**ABOUT THIS EXERCISE**: Copy the part of the post on autism and disclosure that starts at the words containing "Sarah's recent post" and stops after "she brings up.".

**EXCERPT TO READ**:
━━━━━━━━━━━━━━━━━━━━━━━━━━━━━━

Sarah's recent post over at autisticcats.blogspot.com is yet another undermining of what can be considered disabilty. A very cruel one in my opinion. She ponders what it is like to disclose one's identity of autism and what worries her about it, and complains of possible negative reactions towards her from others from it. I'm disturbed by seeing this nonsense about "invisible" disability and "disclosure", which she brings up.
She has no business claiming any "identity" as a disabled person if it's based on ideas like "invisible disability" and disclosure of "disability". If one has a real mental disability, there's no such thing as concealing it for significant amounts of time, therefore any question of disclosure of it is absurd. Such a disability is apparent eventually as complete sets of abilities are very often needed and shortfalls in them are noticeable. I'm talking common sense here. There is no way of avoiding the specific problems resulting from it, without keeping away from the situations involved. The way it is now, being known as autistic along with mental health "stuff", as she describes, doesn't necessarily qualify as disability, or at least shouldn't be considered to.
The implications of someone who isn't impaired disclosing a diagnosis, are way different compared to those that would result based on someone who is significantly impaired. I can't determine what motivation she would have to tell others about her autism, and what reasonable outcome she would look for. I don't know what understanding of her from others she seeks. If only she wouldn't misconstrue the basic concept of what disability is by even just bringing it into her trivial discussion of disclosure and others' reactions to disclosure. Her reputation with those she knows at graduate school likely isn't delicate or in turmoil, as it would be for those who are known to be impaired and who are in less rewarding settings. When those in her position talk to others they know about their autism, I can't expect that their descriptions of it to them won't be done in a way that will distort others' perceptions of what it can be like for many of those with autism and how it should be handled.
How dare she complain about "ableism", with her directing indignation at the disabled themselves! And for what? For viewing disability as awful and tragic! (As if such a natural thought would have to be taught.) Her and the other vermin shouldn't go on the assumption that autism presupposes disability, as many of them themselves lack disability, unless they would consider questioning whether or not they should be labeled autistic. I surely don't expect them to not consider themselves autistic, but it must be acknowledged that those highly-abled autistics do not have a stake in the disability issue that concerns autism. They don't bear the burden of the impairments that they declare as being just and not of negative quality.

━━━━━━━━━━━━━━━━━━━━━━━━━━━━━━

**DATA TO EXAMINE**:
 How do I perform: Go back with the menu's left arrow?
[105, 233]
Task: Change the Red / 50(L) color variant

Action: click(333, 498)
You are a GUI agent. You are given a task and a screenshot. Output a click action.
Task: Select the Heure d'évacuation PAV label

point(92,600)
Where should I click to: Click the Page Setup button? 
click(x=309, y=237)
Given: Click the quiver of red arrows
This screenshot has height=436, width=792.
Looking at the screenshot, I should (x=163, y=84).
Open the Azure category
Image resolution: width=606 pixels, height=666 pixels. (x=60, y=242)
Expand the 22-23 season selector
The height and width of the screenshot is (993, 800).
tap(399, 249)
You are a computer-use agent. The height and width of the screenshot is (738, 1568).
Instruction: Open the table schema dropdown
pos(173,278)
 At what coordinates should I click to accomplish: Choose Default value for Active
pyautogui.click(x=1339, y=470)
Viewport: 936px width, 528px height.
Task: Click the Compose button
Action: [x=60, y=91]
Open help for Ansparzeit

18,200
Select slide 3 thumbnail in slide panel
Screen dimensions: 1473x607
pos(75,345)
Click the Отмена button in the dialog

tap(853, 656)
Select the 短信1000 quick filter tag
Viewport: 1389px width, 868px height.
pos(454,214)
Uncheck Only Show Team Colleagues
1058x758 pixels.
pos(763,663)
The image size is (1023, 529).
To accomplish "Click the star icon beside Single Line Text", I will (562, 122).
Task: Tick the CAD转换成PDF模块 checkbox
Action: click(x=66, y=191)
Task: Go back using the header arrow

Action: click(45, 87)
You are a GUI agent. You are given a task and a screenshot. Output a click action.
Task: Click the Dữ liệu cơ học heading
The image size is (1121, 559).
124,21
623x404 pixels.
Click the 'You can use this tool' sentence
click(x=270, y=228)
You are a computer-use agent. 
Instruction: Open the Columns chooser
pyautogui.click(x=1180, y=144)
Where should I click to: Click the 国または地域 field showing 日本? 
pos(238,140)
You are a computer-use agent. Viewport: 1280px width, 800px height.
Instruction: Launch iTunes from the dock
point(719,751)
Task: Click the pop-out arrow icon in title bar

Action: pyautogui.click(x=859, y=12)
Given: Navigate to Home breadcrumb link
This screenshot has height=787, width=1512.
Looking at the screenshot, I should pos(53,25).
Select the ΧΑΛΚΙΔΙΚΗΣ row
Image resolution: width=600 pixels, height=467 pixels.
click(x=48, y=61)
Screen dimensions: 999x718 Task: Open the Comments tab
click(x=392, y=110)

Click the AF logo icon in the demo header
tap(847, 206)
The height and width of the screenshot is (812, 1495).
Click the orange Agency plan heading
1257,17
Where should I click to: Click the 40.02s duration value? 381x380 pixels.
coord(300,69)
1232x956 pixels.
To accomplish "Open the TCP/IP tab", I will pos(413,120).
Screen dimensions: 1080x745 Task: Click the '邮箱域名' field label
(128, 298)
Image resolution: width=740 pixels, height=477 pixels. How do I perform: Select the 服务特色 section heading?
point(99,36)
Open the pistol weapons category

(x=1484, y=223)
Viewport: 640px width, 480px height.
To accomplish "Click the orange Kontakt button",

━━━━━━━━━━━━━━━━━━━━━━━━━━━━━━

**EXERCISE RESULT**:
Sarah's recent post over at autisticcats.blogspot.com is yet another undermining of what can be considered disabilty. A very cruel one in my opinion. She ponders what it is like to disclose one's identity of autism and what worries her about it, and complains of possible negative reactions towards her from others from it. I'm disturbed by seeing this nonsense about "invisible" disability and "disclosure", which she brings up.